Improving the accuracy of quantum computational chemistry using the transcorrelated method

TL;DR

This paper demonstrates that the transcorrelated method, combined with quantum algorithms for imaginary time evolution, can improve the accuracy and reduce resource requirements for quantum computational chemistry calculations.

Contribution

It introduces a quantum-compatible implementation of the transcorrelated method to enhance electron correlation treatment in quantum chemistry.

Findings

Reduced computational resources for accurate energies.

Effective handling of non-Hermitian Hamiltonians on quantum computers.

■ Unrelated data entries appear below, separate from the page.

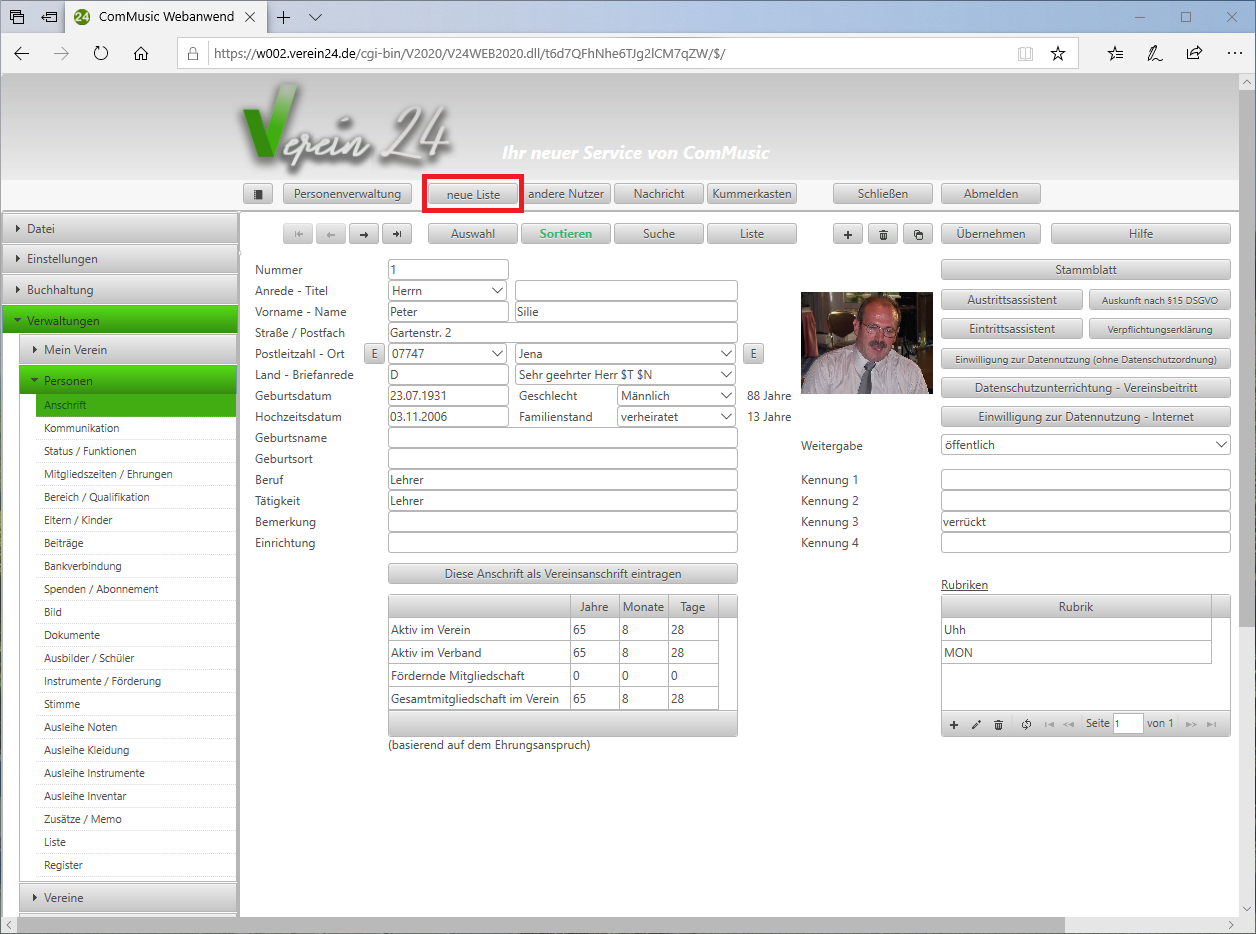Viewport: 1256px width, 934px height.
Task: Open Bankverbindung in the Personen menu
Action: coord(83,566)
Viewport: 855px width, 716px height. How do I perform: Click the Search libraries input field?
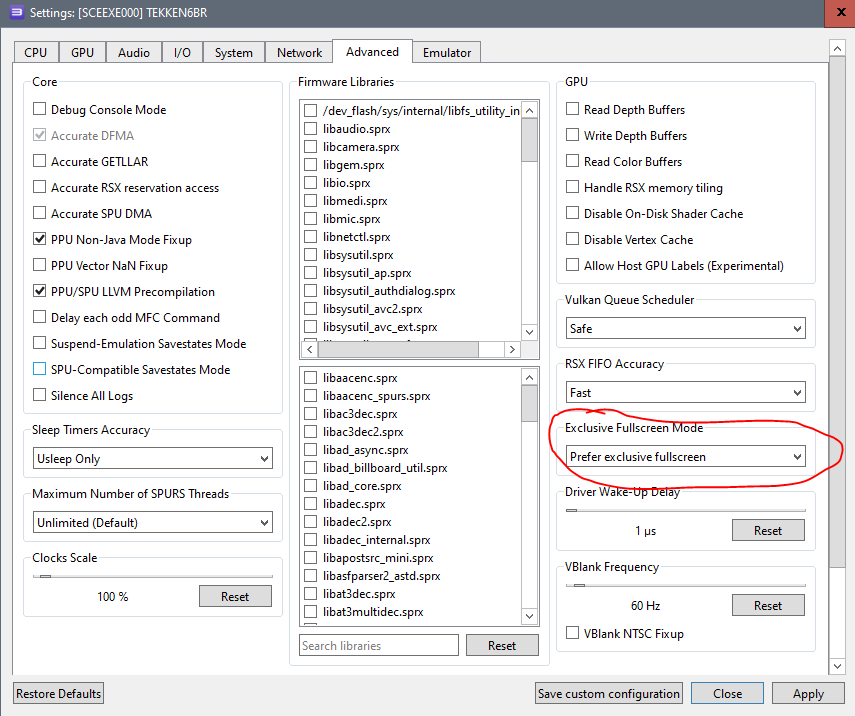pos(378,646)
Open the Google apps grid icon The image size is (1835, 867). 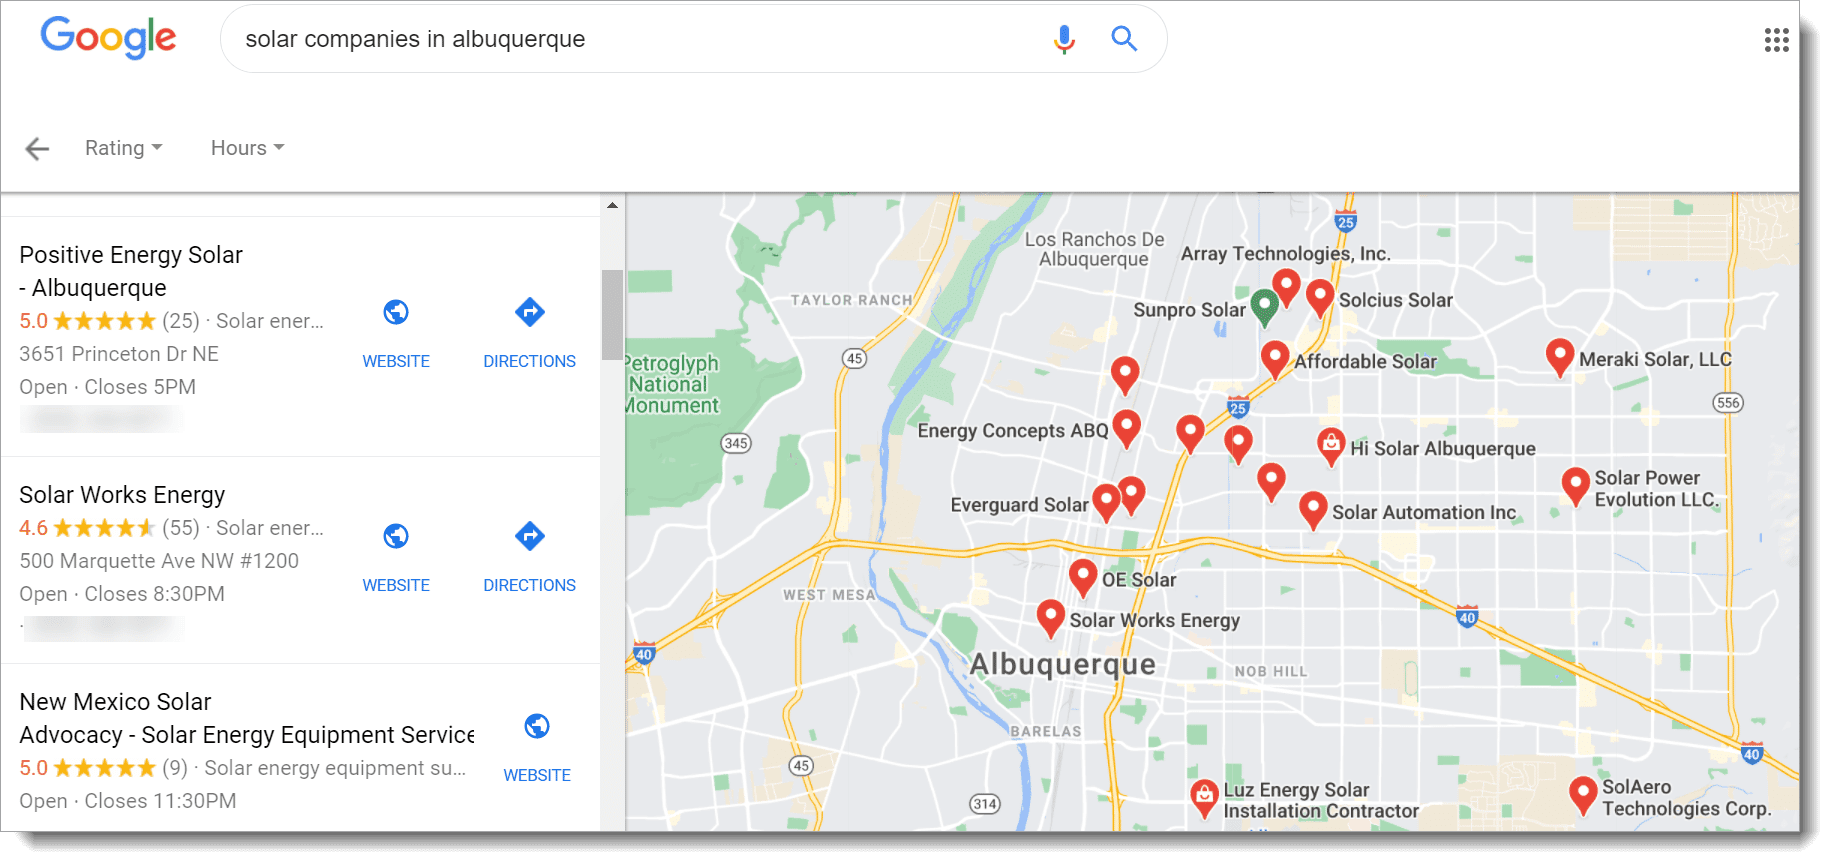1776,40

Improved accuracy in electronic structure calculations.

Abstract

Accurately treating electron correlation in the wavefunction is a key challenge for both classical and quantum computational chemistry. Classical methods have been developed which explicitly account for this correlation by incorporating inter-electronic distances into the wavefunction. The transcorrelated method transfers this explicit correlation from the wavefunction to a transformed, non-Hermitian Hamiltonian, whose right-hand eigenvectors become easier to obtain than those of the original Hamiltonian. In this work, we show that the transcorrelated method can reduce the resources required to obtain accurate energies from electronic structure calculations on quantum computers. We overcome the limitations introduced by the non-Hermitian Hamiltonian by using quantum algorithms for imaginary time evolution.